- Exercise objective
Which lines in the records contain the word "icon"? Find each one and copy it in full, treating uppercase and lowercase as different.

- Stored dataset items

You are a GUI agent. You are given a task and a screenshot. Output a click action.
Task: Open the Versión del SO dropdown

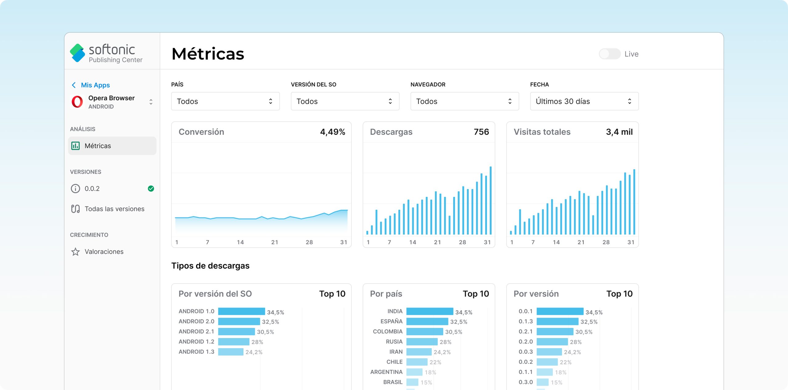pyautogui.click(x=345, y=101)
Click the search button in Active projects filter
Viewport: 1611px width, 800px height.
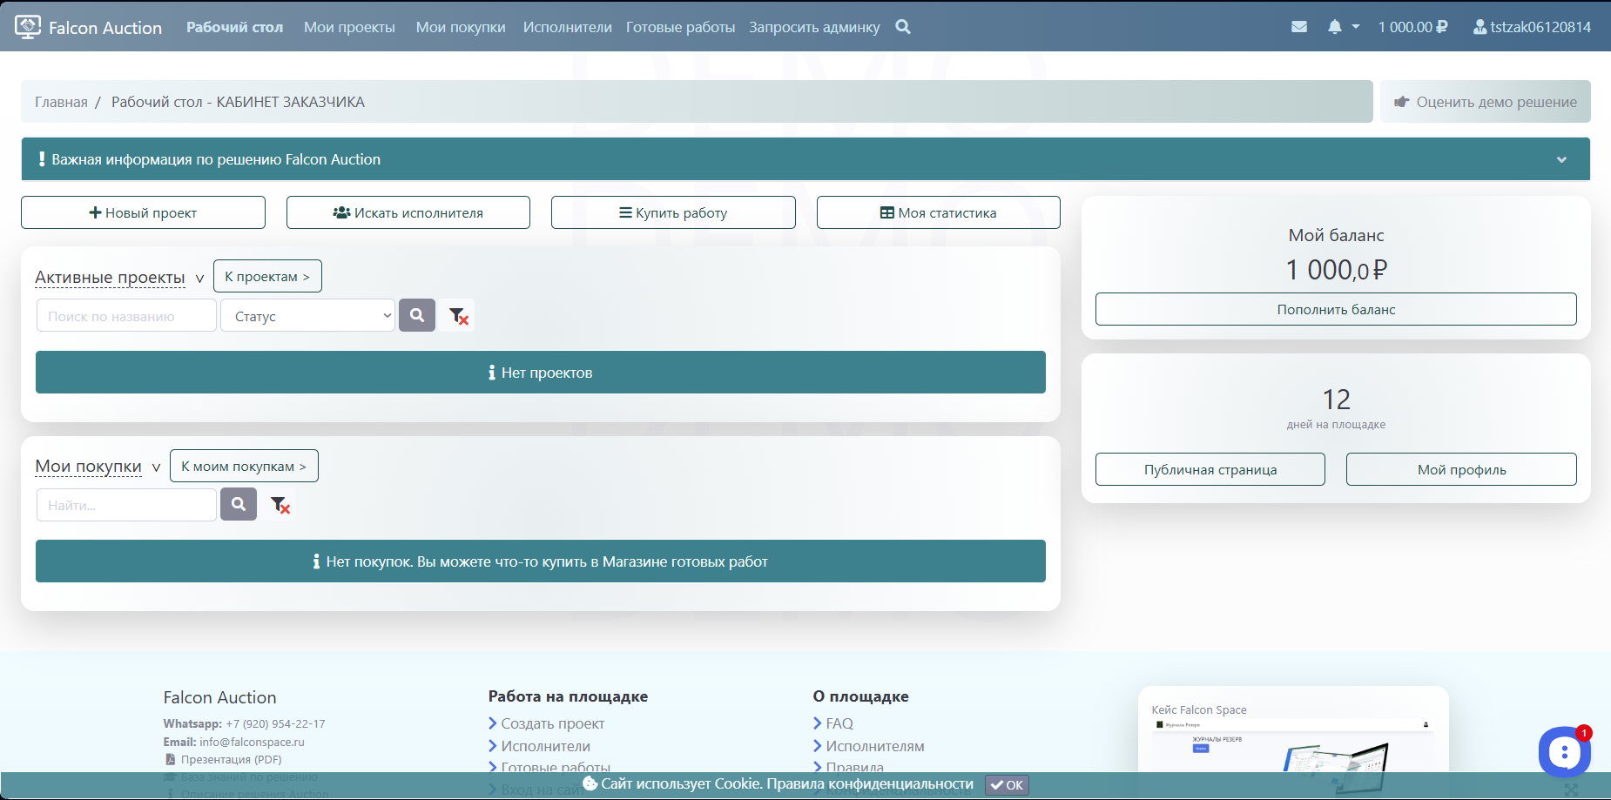tap(417, 315)
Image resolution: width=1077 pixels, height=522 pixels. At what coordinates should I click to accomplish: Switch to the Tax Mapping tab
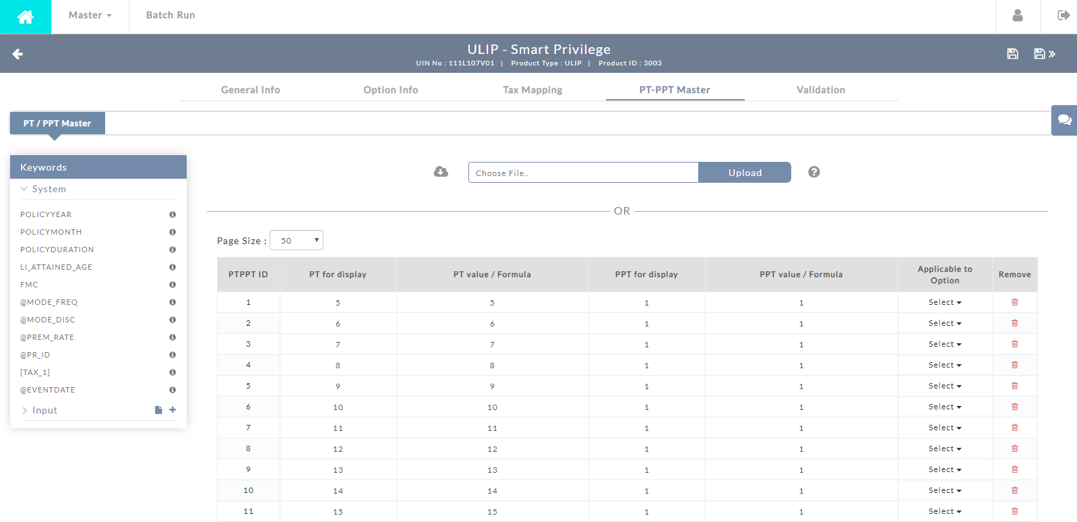pyautogui.click(x=532, y=90)
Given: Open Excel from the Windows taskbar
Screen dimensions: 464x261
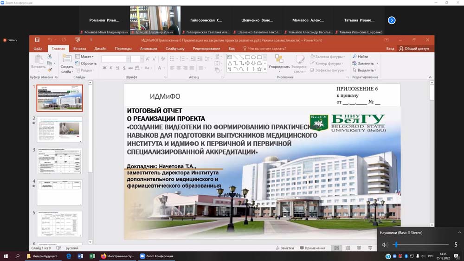Looking at the screenshot, I should 92,256.
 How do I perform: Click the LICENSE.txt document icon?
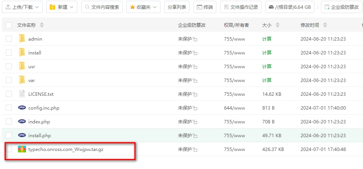tap(22, 94)
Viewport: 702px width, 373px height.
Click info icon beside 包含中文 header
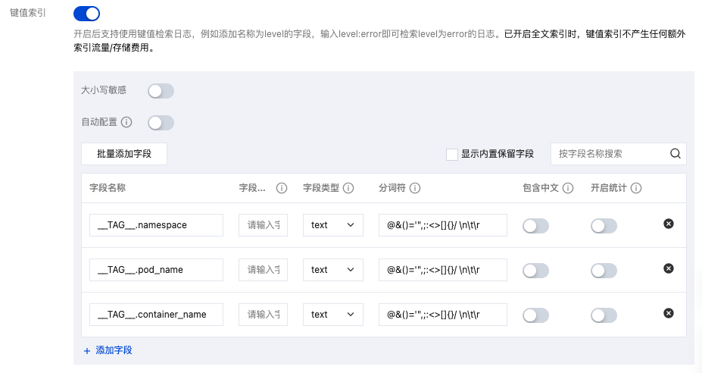pyautogui.click(x=568, y=188)
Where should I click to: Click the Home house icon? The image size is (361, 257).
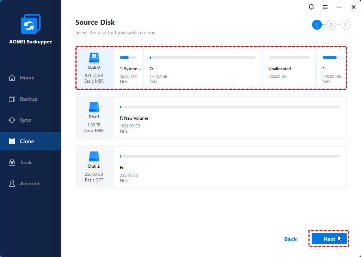pyautogui.click(x=12, y=78)
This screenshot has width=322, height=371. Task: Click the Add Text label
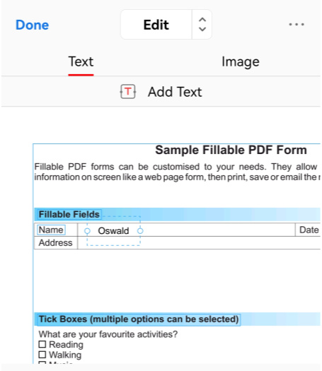click(x=175, y=92)
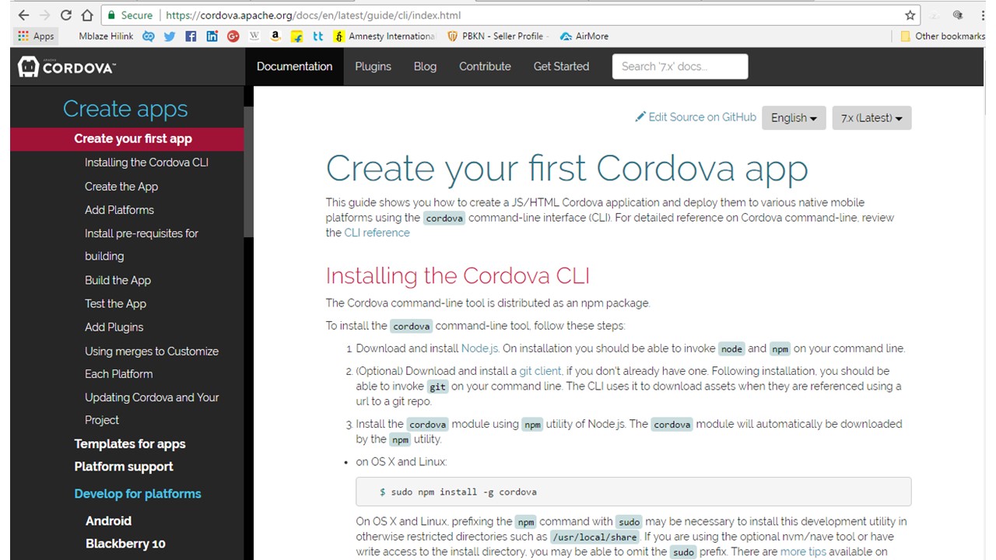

- Result of this exercise
 How do I perform: Click the LICENSE.txt document icon?
Click info icon beside 包含中文 header
Where should I click to: Click the Home house icon? The image size is (361, 257).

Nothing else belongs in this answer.